(Data for analysis)

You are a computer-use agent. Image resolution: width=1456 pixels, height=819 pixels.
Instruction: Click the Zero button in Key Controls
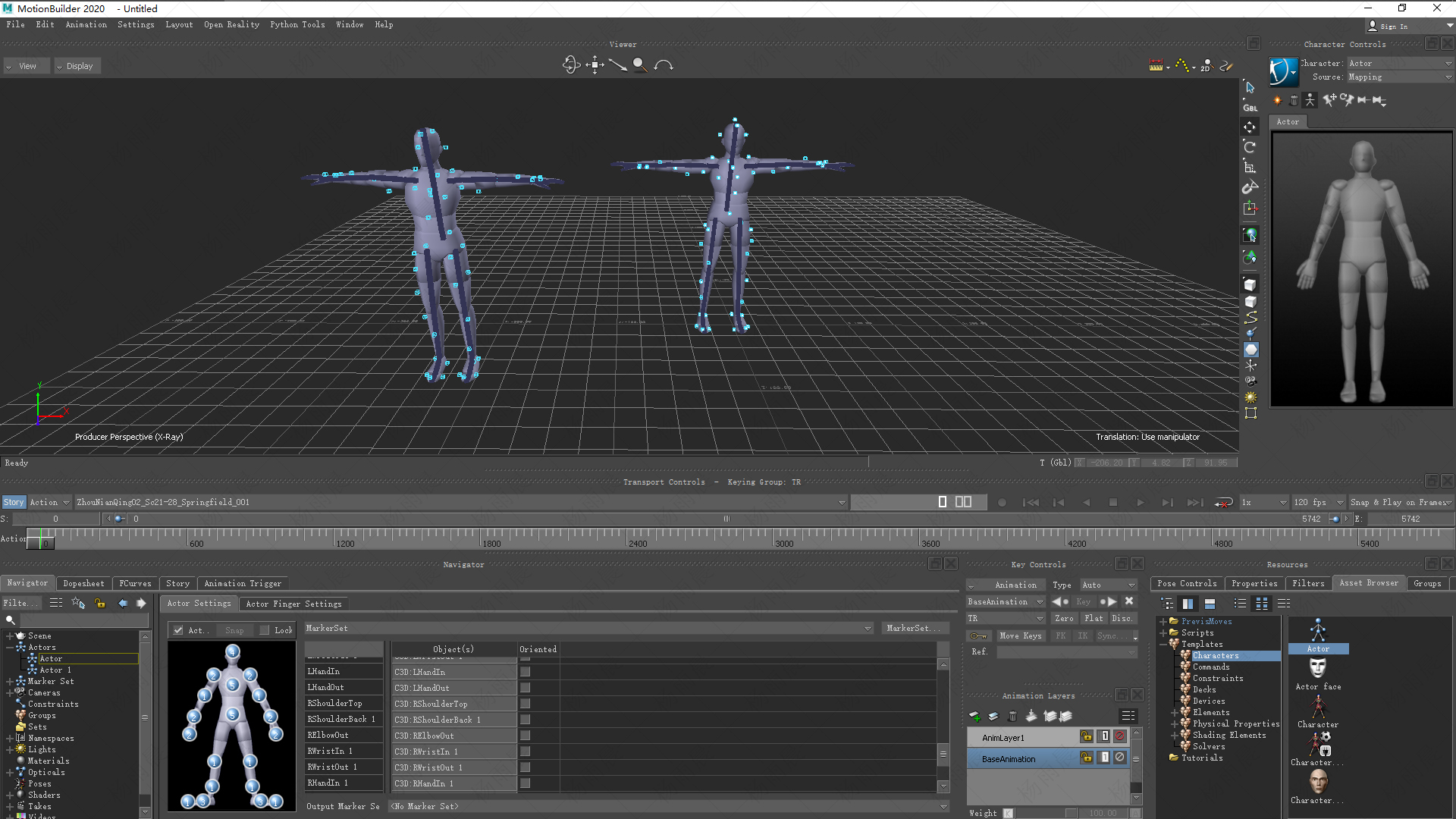1065,618
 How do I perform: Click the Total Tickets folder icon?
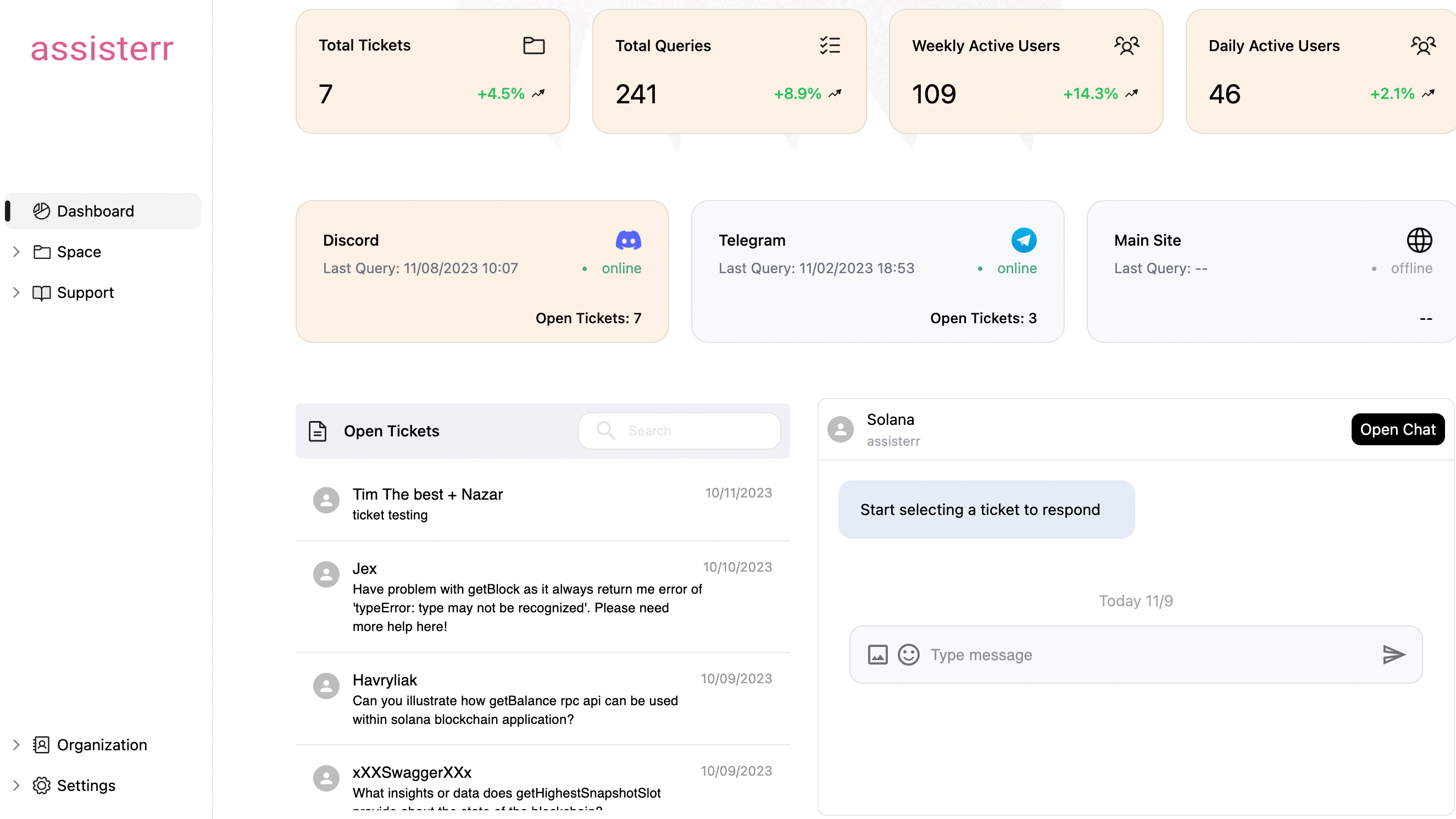click(x=534, y=45)
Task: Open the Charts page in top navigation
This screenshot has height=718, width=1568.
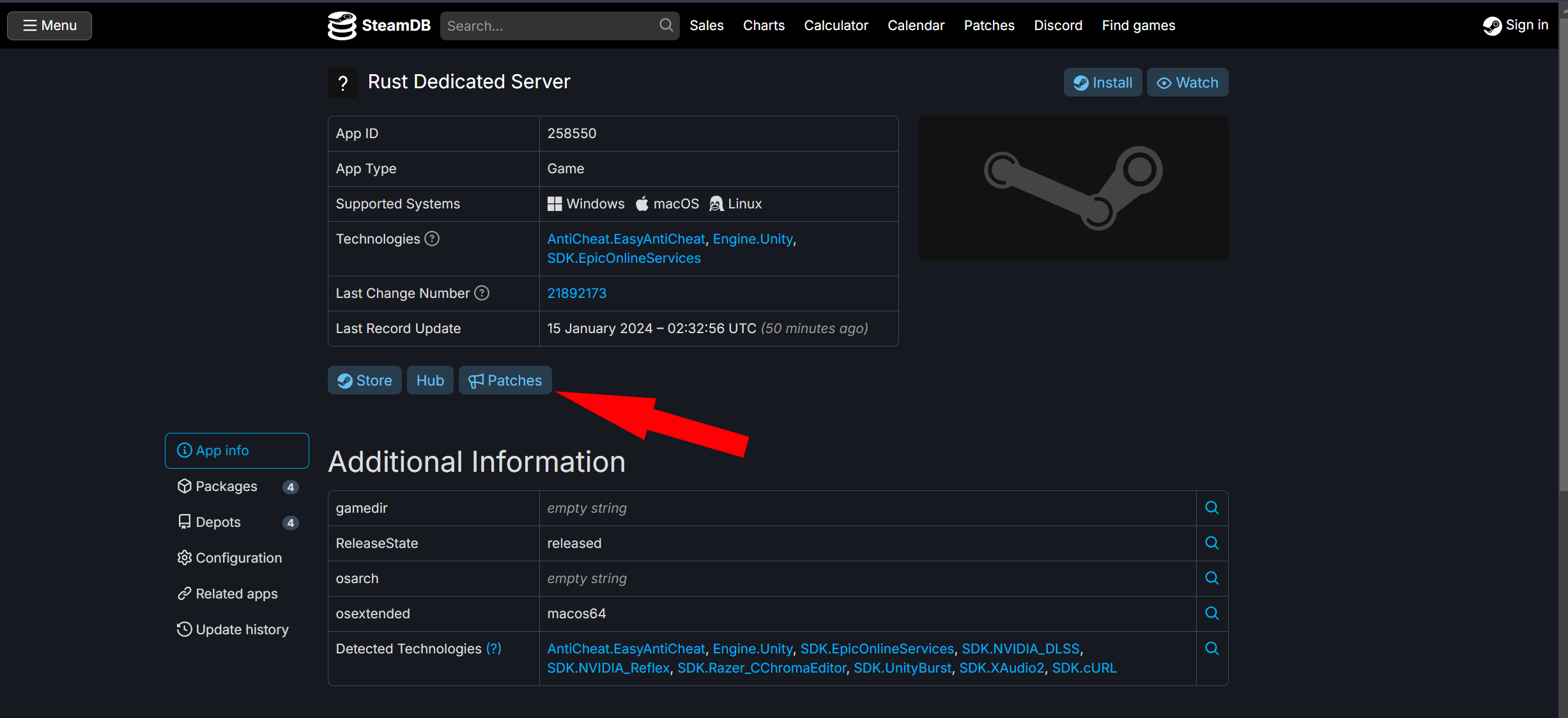Action: 764,26
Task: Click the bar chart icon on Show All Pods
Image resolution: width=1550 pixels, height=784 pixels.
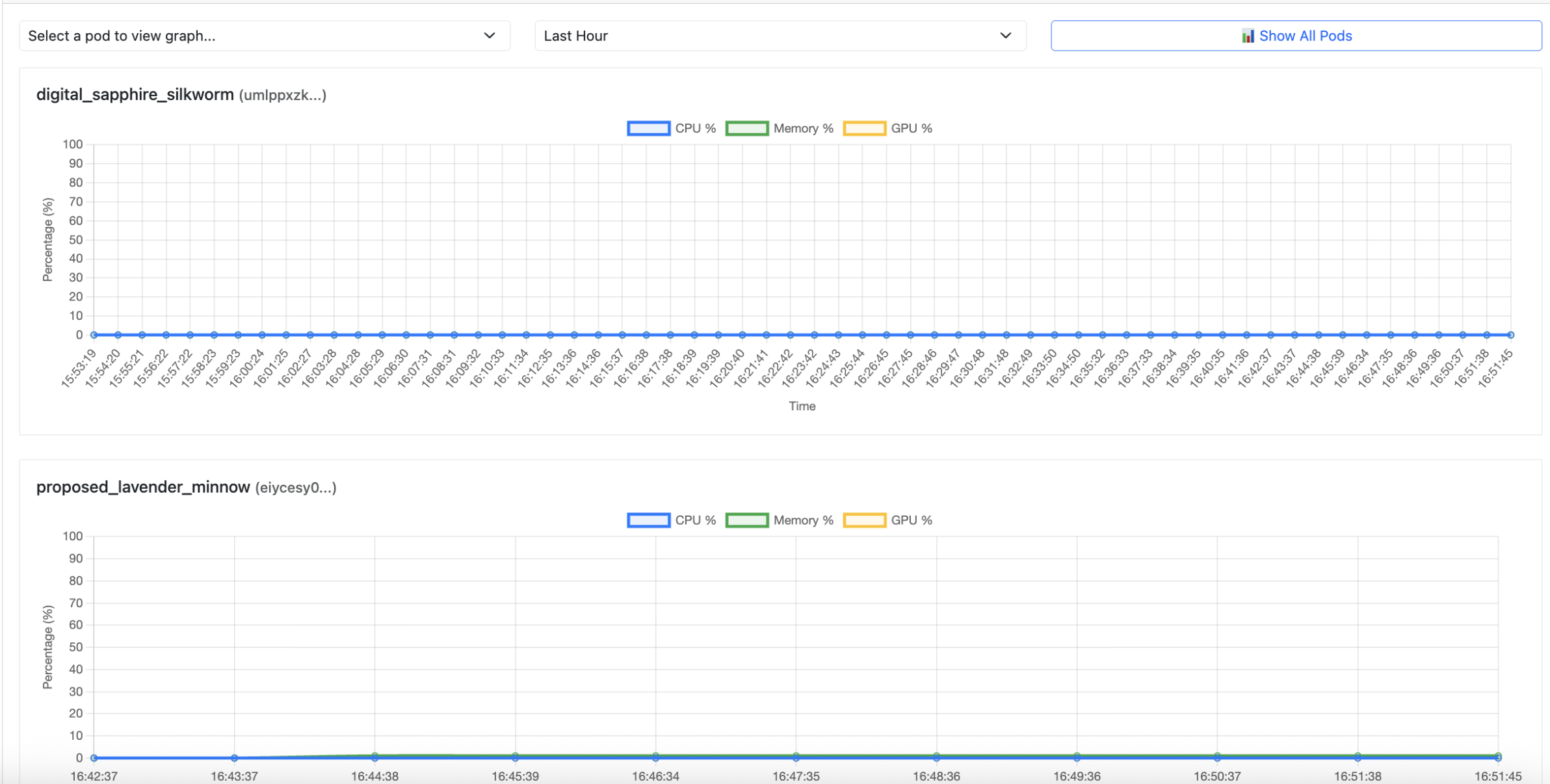Action: [x=1248, y=36]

(End Data for analysis)

The task
Once you have returned the line containing "Task: Open the Charts page in top navigation", stop; begin at the first line of the material, keep each line exact, and skip the pictures.

Answer to the exercise
You are a computer-use agent. Image resolution: width=1456 pixels, height=819 pixels.
Instruction: Click the Zero button in Key Controls
1065,618
 How do I perform: Click the Total Tickets folder icon?
click(x=534, y=45)
Task: Open the Charts page in top navigation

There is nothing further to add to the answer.